> **Study material**:
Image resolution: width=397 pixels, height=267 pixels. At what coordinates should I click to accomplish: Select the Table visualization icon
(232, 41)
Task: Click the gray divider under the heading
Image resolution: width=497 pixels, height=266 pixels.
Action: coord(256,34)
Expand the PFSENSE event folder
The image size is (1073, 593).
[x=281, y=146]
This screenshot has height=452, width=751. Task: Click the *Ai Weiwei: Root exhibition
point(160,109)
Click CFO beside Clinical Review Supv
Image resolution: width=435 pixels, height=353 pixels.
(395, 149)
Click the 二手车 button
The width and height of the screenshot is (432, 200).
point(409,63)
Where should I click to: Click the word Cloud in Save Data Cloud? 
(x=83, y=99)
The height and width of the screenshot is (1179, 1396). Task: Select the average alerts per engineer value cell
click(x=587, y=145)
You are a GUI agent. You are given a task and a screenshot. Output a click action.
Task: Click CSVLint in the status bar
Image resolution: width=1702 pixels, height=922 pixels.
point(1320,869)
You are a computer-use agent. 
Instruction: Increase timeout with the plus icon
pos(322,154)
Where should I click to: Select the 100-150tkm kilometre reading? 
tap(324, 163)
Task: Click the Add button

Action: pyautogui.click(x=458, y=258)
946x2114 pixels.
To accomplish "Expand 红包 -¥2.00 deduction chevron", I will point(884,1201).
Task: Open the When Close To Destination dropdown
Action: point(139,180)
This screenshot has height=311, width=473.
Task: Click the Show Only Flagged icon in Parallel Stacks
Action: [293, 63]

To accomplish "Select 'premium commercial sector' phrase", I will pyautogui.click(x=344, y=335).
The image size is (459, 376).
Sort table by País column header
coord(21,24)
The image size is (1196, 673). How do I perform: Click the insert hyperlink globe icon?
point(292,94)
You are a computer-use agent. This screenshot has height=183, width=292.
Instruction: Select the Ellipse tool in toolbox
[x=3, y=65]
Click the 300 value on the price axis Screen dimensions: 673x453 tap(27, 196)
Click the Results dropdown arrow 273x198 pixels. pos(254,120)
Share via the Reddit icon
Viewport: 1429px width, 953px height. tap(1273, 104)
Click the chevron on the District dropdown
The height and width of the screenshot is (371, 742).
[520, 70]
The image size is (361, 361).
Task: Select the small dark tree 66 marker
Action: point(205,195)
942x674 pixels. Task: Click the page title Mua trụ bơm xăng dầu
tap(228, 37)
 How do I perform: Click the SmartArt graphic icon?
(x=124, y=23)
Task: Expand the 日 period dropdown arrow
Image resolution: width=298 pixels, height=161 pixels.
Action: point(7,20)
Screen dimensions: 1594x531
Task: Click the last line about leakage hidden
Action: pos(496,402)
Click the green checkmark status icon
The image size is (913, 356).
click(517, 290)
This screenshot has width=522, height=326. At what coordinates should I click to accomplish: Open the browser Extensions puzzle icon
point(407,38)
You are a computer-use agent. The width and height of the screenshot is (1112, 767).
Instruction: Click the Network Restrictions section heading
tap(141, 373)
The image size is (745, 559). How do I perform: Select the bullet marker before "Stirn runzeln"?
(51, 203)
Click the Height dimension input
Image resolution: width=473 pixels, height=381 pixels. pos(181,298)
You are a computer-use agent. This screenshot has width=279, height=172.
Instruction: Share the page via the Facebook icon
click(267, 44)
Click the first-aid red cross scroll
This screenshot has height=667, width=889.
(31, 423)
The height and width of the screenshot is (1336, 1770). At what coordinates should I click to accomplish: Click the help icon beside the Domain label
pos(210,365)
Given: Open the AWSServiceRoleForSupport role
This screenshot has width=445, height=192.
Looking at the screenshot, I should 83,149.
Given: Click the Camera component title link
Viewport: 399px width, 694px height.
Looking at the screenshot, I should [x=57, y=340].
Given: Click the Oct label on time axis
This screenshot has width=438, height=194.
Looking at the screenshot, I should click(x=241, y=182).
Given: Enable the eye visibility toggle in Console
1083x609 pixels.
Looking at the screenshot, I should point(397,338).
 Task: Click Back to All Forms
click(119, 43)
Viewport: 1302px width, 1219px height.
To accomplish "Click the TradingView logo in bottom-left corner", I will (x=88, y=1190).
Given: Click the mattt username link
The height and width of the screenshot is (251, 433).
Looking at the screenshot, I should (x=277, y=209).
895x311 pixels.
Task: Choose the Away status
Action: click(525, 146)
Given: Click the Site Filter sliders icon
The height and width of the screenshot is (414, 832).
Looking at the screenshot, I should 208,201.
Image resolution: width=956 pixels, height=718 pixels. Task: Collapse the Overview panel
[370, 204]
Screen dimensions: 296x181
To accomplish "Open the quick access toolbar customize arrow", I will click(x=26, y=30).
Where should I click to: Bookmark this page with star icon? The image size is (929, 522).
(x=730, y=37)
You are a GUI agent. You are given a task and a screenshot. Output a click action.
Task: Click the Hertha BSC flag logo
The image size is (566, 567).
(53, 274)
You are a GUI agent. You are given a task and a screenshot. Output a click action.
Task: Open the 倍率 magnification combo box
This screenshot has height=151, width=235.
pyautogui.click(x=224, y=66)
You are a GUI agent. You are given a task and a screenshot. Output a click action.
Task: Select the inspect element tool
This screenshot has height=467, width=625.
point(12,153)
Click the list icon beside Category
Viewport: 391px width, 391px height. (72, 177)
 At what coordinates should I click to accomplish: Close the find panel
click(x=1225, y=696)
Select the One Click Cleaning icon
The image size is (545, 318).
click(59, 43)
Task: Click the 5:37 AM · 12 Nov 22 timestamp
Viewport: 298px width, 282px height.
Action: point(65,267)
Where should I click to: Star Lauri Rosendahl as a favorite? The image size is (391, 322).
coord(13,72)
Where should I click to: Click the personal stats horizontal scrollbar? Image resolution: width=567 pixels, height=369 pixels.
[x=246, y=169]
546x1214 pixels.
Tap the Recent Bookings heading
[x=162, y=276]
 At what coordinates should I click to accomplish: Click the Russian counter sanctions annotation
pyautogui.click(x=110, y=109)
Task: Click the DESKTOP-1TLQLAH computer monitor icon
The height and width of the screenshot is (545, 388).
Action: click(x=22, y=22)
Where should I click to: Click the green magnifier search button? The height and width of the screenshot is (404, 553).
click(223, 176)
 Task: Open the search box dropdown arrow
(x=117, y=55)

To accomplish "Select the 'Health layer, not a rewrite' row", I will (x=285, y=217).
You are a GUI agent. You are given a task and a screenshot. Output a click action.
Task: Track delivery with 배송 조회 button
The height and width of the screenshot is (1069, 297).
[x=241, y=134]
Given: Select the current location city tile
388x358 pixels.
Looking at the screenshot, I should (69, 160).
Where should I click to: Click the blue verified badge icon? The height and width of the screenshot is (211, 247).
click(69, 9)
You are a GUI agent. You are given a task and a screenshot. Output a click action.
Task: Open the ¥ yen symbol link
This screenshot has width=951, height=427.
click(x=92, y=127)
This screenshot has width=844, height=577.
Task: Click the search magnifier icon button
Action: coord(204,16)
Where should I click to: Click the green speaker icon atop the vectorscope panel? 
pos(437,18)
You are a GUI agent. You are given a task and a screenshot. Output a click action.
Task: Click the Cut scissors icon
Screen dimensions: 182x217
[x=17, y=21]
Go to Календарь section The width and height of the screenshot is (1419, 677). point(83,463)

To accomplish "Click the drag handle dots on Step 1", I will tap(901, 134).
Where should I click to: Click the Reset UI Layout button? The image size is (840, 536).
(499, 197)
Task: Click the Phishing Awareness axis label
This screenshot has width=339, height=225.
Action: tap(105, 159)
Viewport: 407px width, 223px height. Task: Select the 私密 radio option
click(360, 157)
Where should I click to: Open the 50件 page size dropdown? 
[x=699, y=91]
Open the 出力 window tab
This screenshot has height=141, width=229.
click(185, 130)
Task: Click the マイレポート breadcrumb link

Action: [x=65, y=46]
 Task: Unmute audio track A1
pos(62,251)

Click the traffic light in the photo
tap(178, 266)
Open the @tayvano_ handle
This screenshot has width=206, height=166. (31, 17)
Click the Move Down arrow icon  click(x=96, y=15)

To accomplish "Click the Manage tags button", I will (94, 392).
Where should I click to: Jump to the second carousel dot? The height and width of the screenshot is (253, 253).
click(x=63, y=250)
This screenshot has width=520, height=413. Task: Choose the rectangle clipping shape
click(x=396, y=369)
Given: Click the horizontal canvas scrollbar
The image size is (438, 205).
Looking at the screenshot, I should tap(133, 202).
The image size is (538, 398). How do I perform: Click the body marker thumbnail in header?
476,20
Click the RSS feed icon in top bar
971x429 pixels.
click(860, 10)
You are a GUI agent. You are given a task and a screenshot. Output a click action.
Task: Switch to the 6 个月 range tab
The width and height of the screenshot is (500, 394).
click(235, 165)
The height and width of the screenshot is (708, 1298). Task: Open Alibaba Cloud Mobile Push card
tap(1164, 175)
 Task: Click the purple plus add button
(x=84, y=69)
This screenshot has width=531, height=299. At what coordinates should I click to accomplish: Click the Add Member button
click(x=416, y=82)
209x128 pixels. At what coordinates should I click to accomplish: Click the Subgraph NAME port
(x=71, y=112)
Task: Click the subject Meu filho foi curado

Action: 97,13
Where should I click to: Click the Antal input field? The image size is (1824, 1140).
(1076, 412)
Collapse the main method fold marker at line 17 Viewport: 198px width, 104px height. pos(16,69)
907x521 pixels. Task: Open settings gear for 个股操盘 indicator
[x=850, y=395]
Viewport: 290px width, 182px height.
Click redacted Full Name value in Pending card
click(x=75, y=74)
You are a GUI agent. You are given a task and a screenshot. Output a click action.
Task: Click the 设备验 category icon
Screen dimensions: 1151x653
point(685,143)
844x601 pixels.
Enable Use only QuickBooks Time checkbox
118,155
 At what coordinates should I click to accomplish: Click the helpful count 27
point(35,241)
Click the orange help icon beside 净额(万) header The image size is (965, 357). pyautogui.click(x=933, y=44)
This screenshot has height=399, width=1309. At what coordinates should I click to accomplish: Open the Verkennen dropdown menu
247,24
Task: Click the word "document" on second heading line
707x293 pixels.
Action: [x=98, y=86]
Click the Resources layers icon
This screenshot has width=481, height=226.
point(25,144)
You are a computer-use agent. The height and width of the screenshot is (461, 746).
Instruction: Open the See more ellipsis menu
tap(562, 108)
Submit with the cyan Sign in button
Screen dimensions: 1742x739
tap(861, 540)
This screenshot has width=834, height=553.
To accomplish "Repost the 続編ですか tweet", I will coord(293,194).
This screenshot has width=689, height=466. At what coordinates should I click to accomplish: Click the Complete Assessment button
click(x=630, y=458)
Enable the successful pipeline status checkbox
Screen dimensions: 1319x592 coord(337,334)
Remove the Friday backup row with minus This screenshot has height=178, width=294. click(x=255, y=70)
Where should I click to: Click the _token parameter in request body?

> **What is being asked**: Return every line from the entries that holds the string "logo".

> **Exercise response**:
To accomplish "Click the TradingView logo in bottom-left corner", I will (x=88, y=1190).
Task: Click the Hertha BSC flag logo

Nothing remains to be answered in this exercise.